Document text:
Resolution CM/ResDH(2010)124[1]

Execution of the judgment of the European Court of Human Rights
Martinie, Richard-Dubarry and Siffre, Ecoffet and Bernardini against France
 
(Application No. 58675/00, judgment of 12 April 2006 - Grand Chamber
Application No. 53929/00, judgment of 1 June 2004, final on 1 September 2004
Application No. 49699/99+, judgment of 12 December 2006, final on 12 March 2007,
rectified on 27 March 2007)
 
The Committee of Ministers, under the terms of Article 46, paragraph 2, of the Convention for the Protection of Human Rights and Fundamental Freedoms, which provides that the Committee supervises the execution of final judgments of the European Court of Human Rights (hereinafter “the Convention” and “the Court”);
 
Having regard to the judgments transmitted by the Court to the Committee once they had become final;
 
Recalling that the violations of the Convention found by the Court in these cases concerns breaches of the right to fair trial due to the lack of a public hearing and the prosecutor’s position in proceedings before the Court of Audit as well as the Government Commissioner’s presence in deliberations of the Conseil d’Etat in the Martinie case and the excessive length of civil proceedings in the financial courts (violations of Article 6, paragraph 1);
 
Having invited the government of the respondent state to inform the Committee of the measures taken to comply with its obligation under Article 46, paragraph 1, of the Convention to abide by the judgments of the Court;
 
Having examined the information provided by the government in accordance with the Committee’s Rules for the application of Article 46, paragraph 2, of the Convention;
 
Having satisfied itself that the respondent state has paid the applicants the just satisfaction for which the judgments provided (see details in Appendix),
 
Recalling that a finding of a violation by the Court requires, over and above the payment of just satisfaction awarded in the judgments, the adoption by the respondent state, where appropriate, of
- individual measures to put an end to the violation and erase its consequences so as to achieve as far as possible restitutio in integrum; and
 
- general measures preventing similar violations;
 
 
DECLARES, having examined the measures taken by the respondent state (see Appendix) that it has exercised its functions under Article 46, paragraph 2, of the Convention in these cases and
 
DECIDES to close the examination of these cases.

Appendix to Resolution CM/ResDH(2010)124
 
Information on the measures taken to comply with the judgments in the cases of
Martinie, Richard-Dubarry and Siffre, Ecoffet and Bernardini against France
 
 
Introductory case summary
 
These cases mainly concern proceedings before financial courts (regional boards of audit/Chambres régionales des comptes and the Court of Audit/Cour des comptes) responsible among other things for exercising judicial supervision over the regularity of transactions carried out by public financial administrators. The proceedings at issue in these cases concern civil rights and obligations.

[Rows of pointing data]

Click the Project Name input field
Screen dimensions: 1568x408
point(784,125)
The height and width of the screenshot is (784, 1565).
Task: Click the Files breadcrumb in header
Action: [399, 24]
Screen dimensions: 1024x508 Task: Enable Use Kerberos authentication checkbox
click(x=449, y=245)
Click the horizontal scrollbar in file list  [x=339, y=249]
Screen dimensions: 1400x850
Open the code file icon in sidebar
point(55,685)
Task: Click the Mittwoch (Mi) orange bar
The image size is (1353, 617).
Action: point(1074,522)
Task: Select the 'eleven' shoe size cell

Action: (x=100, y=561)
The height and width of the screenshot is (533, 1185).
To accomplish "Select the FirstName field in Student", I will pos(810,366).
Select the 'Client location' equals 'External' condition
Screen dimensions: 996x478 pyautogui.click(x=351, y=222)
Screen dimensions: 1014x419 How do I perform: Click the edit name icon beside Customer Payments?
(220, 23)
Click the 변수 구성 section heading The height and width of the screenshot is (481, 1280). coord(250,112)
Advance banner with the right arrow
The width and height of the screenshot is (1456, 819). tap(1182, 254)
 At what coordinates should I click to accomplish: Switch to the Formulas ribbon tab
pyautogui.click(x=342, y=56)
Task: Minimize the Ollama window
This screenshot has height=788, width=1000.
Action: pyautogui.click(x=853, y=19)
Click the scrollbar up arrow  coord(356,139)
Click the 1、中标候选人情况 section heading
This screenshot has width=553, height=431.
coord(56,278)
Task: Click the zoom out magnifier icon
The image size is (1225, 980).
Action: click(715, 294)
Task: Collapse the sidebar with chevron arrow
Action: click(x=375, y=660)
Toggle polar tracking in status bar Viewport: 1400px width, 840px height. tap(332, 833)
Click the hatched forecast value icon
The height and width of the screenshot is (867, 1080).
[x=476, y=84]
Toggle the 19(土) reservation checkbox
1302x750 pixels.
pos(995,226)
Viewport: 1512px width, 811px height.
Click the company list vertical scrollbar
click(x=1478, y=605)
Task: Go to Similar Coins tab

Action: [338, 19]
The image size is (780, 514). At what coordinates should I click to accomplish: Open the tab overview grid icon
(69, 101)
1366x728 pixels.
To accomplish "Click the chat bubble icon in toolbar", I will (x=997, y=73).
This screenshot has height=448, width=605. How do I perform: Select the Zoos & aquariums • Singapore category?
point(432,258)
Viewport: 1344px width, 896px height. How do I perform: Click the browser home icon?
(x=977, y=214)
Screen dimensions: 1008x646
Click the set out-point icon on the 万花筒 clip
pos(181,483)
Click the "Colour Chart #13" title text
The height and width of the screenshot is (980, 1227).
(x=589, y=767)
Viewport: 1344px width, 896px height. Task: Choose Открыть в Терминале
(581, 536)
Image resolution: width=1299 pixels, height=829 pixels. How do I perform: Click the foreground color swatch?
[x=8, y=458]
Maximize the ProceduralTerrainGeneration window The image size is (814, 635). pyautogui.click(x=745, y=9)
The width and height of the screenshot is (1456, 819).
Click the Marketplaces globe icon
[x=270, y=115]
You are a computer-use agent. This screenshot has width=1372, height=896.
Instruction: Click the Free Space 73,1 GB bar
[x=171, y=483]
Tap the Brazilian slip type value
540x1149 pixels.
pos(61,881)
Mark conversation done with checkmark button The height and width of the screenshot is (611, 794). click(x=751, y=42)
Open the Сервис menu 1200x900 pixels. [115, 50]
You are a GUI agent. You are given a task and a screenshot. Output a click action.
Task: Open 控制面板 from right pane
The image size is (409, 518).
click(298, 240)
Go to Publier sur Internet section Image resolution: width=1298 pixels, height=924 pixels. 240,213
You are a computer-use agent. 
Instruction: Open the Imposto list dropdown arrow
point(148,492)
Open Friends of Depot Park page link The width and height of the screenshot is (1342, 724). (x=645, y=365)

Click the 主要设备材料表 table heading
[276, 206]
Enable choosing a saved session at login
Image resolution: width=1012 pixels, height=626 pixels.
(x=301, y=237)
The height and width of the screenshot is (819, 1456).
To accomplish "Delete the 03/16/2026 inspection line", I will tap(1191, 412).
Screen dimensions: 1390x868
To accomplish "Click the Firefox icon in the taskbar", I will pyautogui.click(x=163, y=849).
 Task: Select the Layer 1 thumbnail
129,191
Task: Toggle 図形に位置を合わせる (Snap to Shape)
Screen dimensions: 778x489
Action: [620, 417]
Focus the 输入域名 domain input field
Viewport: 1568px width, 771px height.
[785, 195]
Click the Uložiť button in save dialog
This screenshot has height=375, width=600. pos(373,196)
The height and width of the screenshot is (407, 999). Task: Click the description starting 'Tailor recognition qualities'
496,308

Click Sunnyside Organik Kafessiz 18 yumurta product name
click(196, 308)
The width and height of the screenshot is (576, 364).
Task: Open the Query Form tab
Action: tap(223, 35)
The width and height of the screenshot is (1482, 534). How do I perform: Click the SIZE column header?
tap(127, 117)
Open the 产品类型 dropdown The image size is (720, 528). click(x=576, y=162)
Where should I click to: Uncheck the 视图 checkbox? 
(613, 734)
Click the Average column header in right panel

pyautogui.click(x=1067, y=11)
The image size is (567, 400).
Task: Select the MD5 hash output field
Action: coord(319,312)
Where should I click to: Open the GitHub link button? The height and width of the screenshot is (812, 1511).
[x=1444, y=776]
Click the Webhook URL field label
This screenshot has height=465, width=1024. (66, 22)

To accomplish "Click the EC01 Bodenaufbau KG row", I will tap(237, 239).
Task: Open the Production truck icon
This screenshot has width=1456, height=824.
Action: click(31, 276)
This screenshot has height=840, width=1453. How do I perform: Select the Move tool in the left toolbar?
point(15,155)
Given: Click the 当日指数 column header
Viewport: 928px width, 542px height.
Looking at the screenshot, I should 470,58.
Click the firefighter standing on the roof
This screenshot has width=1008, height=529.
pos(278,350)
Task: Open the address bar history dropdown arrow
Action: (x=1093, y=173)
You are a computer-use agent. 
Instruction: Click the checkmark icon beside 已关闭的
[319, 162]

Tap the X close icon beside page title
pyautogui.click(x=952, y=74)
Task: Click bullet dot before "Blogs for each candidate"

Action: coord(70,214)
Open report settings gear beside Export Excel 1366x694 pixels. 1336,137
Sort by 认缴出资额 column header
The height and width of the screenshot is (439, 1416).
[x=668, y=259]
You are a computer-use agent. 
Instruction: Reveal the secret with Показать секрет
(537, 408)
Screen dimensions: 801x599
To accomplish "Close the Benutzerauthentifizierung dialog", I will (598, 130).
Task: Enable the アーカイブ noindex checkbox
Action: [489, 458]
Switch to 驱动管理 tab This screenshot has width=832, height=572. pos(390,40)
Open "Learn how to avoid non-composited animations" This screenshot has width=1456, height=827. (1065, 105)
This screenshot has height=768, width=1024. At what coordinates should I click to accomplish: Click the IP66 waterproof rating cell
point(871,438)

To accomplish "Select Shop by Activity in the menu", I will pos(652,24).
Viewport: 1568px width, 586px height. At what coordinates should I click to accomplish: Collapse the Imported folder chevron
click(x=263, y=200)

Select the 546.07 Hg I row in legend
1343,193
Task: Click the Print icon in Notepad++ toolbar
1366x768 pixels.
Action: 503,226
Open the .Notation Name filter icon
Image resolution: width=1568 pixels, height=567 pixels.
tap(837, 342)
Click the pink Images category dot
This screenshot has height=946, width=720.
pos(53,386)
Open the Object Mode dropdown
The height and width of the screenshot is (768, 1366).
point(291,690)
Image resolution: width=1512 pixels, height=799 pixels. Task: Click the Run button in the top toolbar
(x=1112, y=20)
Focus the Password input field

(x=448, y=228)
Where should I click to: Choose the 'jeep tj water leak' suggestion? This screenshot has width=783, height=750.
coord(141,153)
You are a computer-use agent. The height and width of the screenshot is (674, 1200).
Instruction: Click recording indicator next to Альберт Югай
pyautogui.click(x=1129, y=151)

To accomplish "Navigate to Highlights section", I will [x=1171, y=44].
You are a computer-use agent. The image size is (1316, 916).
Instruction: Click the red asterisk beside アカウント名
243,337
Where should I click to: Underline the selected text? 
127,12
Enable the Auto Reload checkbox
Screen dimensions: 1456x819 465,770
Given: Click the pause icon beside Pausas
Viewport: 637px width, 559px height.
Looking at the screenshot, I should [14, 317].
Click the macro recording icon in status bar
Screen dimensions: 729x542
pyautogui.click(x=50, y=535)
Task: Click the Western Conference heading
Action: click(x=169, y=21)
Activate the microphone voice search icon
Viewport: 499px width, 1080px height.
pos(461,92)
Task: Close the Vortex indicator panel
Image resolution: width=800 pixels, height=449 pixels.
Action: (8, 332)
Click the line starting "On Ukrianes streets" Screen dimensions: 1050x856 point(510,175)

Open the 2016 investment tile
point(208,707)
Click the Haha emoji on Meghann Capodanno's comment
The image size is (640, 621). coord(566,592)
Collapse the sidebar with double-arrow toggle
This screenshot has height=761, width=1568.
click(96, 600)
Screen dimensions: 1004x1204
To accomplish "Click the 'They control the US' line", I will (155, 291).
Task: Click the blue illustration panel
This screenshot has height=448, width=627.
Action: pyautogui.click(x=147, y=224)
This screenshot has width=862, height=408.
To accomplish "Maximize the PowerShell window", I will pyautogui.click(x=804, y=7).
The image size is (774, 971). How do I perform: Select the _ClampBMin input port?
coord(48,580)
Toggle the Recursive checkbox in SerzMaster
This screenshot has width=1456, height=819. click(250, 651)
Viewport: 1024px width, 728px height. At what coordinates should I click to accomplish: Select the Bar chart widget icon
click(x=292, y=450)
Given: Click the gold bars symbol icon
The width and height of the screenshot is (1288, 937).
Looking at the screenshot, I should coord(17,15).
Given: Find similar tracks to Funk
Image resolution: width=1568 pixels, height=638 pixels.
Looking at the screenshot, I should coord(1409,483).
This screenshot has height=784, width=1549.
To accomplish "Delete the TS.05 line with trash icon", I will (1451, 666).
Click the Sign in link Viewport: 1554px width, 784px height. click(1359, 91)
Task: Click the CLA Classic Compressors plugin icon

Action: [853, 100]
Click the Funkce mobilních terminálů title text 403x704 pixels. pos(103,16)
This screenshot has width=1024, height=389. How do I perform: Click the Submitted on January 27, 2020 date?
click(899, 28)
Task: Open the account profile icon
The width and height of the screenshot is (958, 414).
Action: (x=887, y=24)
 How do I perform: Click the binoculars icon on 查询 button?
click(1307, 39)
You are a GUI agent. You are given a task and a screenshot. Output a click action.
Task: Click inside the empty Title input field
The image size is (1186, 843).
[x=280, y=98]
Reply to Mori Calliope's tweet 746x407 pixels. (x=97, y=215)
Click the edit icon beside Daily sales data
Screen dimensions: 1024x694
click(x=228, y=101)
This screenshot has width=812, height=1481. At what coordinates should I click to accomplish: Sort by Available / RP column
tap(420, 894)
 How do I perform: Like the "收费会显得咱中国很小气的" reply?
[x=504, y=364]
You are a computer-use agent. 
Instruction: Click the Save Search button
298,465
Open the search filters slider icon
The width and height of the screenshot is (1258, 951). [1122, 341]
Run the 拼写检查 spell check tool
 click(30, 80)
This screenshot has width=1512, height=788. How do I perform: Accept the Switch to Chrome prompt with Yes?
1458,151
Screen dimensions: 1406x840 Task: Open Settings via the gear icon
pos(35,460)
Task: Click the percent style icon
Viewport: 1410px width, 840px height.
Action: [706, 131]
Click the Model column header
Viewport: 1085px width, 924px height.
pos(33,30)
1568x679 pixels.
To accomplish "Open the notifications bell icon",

Direction A: List every line of the records that contains the string "heading", matching case exactly.
Direction B: Continue the Committee of Ministers resolution on the Martinie and related cases from the point where it stops.

Written reply A:
Click the 변수 구성 section heading The height and width of the screenshot is (481, 1280). coord(250,112)
Click the 1、中标候选人情况 section heading
Click the 主要设备材料表 table heading
Task: Click the Western Conference heading

Written reply B:
The Martinie case concerns infringements of the right to a fair trial in proceedings before the Court of Audit (1998) against the former financial administrator of a secondary school and of an organisation without legal personality dependant on the secondary school’s budget (violations of Article 6§1). The European Court noted that the applicant had had no opportunity to request a public hearing before the Court of Audit. It also noted an imbalance in his disfavour stemming from the prosecutor’s role in the proceedings. The Court also found a violation of the right to a fair trial before the Conseil d’Etat (1999) due to the presence of the Government Commissioner at the deliberation of the trial bench (violation of Article 6§1). On this last point, the Court reaffirmed its case-law in the Kress case (judgment of 07/06/2001, Grand Chamber).
 
The cases of Richard-Dubarry and Siffre, Ecoffet and Bernardini concern the excessive length of proceedings before financial courts (violations of Article 6§1). In the Richard-Dubarry case, four sets of proceedings began in November and December 1994 and were still pending when the European Court gave its judgment (nearly 9½ years). In the Siffre, Ecoffet and Bernardini case, the proceedings lasted from 1995 to 2000.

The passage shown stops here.